Still offensive

One year ago we editorialized about actions taken by government to make roads less safe (“Traffic offenses,” June 6, 2013). We commented on how stoplights at the bottom of on-ramps make it impossible for drivers to get up to speed in order to safely merge into freeway-speed traffic and how this hazardous situation is going to get someone killed. And we drew attention to the way traffic officials distract drivers from the road. It’s this last problem that we return to now.

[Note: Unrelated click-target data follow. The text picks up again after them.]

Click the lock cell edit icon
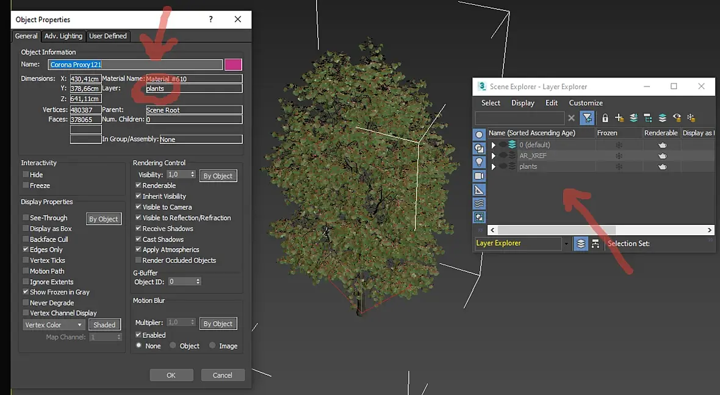 pos(605,118)
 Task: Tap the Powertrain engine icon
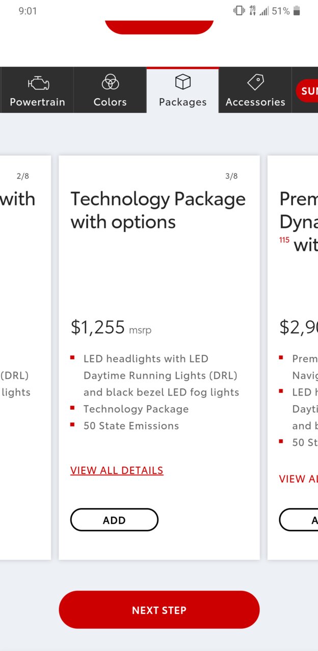[x=38, y=82]
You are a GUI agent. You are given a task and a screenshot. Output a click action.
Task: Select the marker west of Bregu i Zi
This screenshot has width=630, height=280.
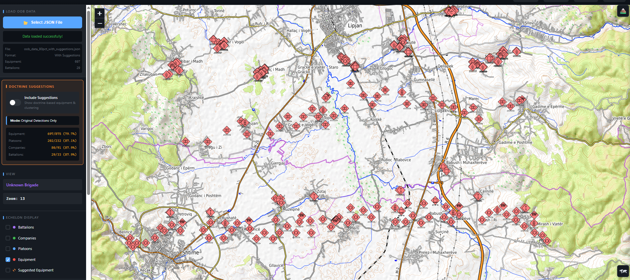click(x=186, y=141)
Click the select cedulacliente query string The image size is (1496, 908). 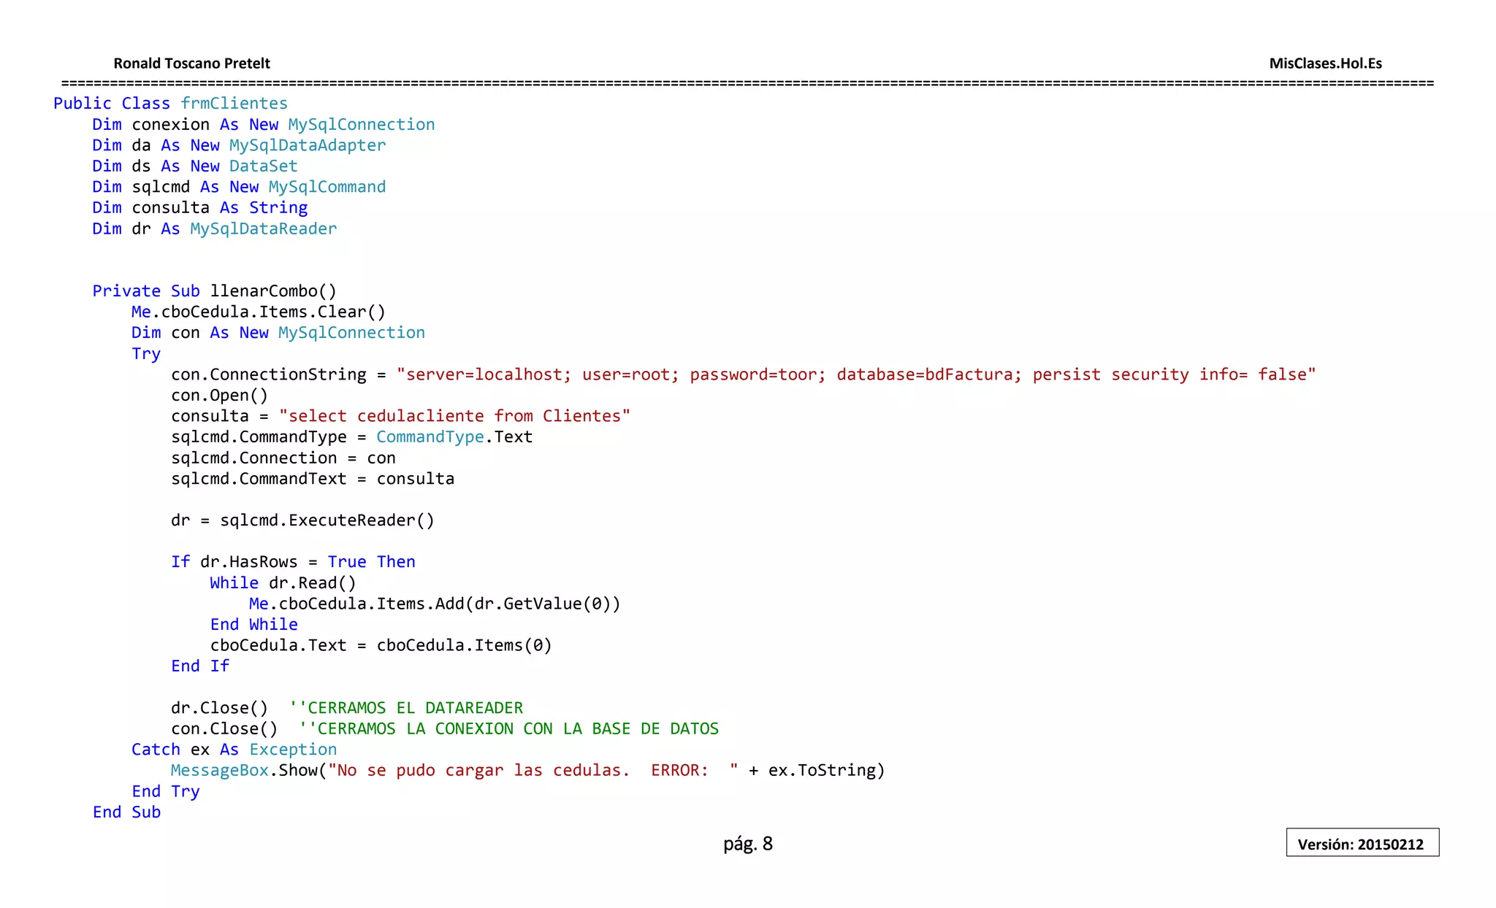coord(454,416)
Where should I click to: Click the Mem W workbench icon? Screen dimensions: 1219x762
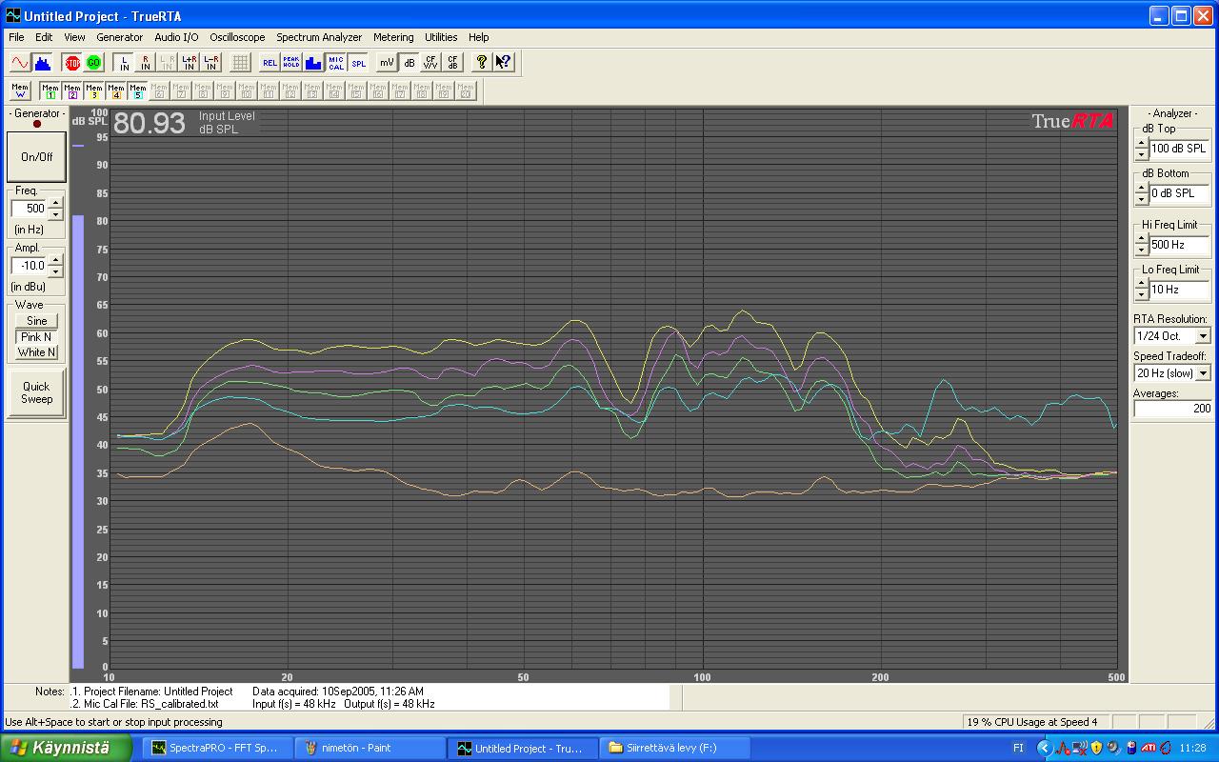[x=20, y=91]
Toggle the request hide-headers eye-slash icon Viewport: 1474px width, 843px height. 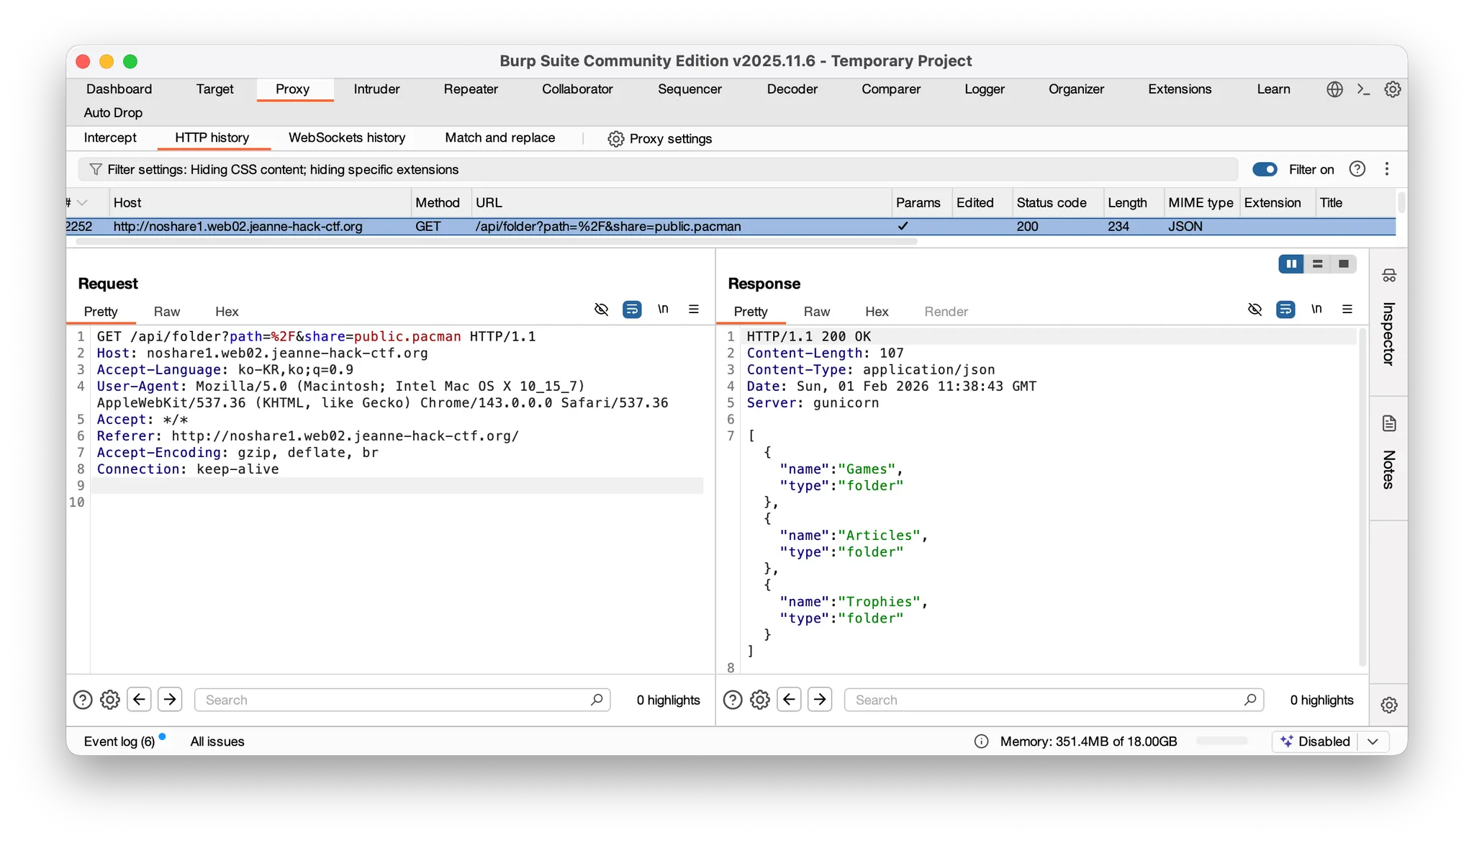(x=601, y=310)
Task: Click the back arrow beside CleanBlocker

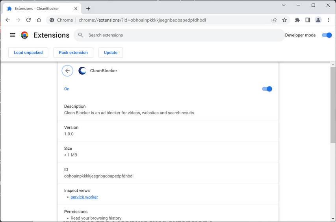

Go to the website of the Nevada Department of Motor Vehicles and you can read this: “With more portable technology now than ever, driver distractions have risen to unprecedented numbers. But cell phones aren’t the only problem. Drivers can be distracted by eating and drinking, grooming, tuning the radio or even talking to passengers. Anything that takes a driver’s attention from the road is a potential hazard.”

Such as, for example, those digital reader-boards the state puts up on area freeways.

First, there is the problem of those boards along the side of the freeway that tell drivers how many minutes away from various places they are. We repeat, how much value is there in a valley this compact to know that we are three minutes away from the airport? Enough value that it’s a good idea to draw the driver’s eyes off the road?

Second, and worse, there are the reader-boards over the freeway. These can and should serve a good purpose when there is urgent information to post to drivers about road conditions such as hazardous winds or chain requirements. But they are seldom used for that purpose. Here are some of the much more common messages they have borne:

LEAVE SOONER/ DRIVE SLOWER/ LIVE LONGER

WILDFIRES HAPPEN/ REDUCE THE FUEL/ REDUCE THE RISK

EXPECT MOTORCYCLES/ LOOK TWICE

EMBRACE LIFE/ BUCKLE UP

These aren’t urgent messages. They are barely messages. They are advertising slogans, of limited utility, and dangerous when they haul the eyes of drivers away from the rear end of that about-to-brake car ahead.

Some of them messages actually require time to absorb and understand and, perhaps, to grab a pencil and write down:

RIDE RTC FREE/ ST PATRICK’S DAY/ 4 PM TO MIDNIGHT

FREE TRANSIT DAY/ JUNE 19/ BUS BIKE OR WALK

Here’s one of the more interesting messages we’ve seen: NO TEXT/ IS WORTH/ THE RISK. Except, apparently, the text posted by government over the freeway to endanger our lives.

Then there’s this one: BE ALERT/ BE AWARE/ BE ALIVE. That may not be possible with these messages overhead to keep drivers alert to the wrong things and put them in life-threatening situations.

These messages, whatever good purpose they are intended to serve, do serve a very dangerous purpose and they should be done away with. Unless there is a genuinely pressing message needing attention on these reader-boards, leave them dark.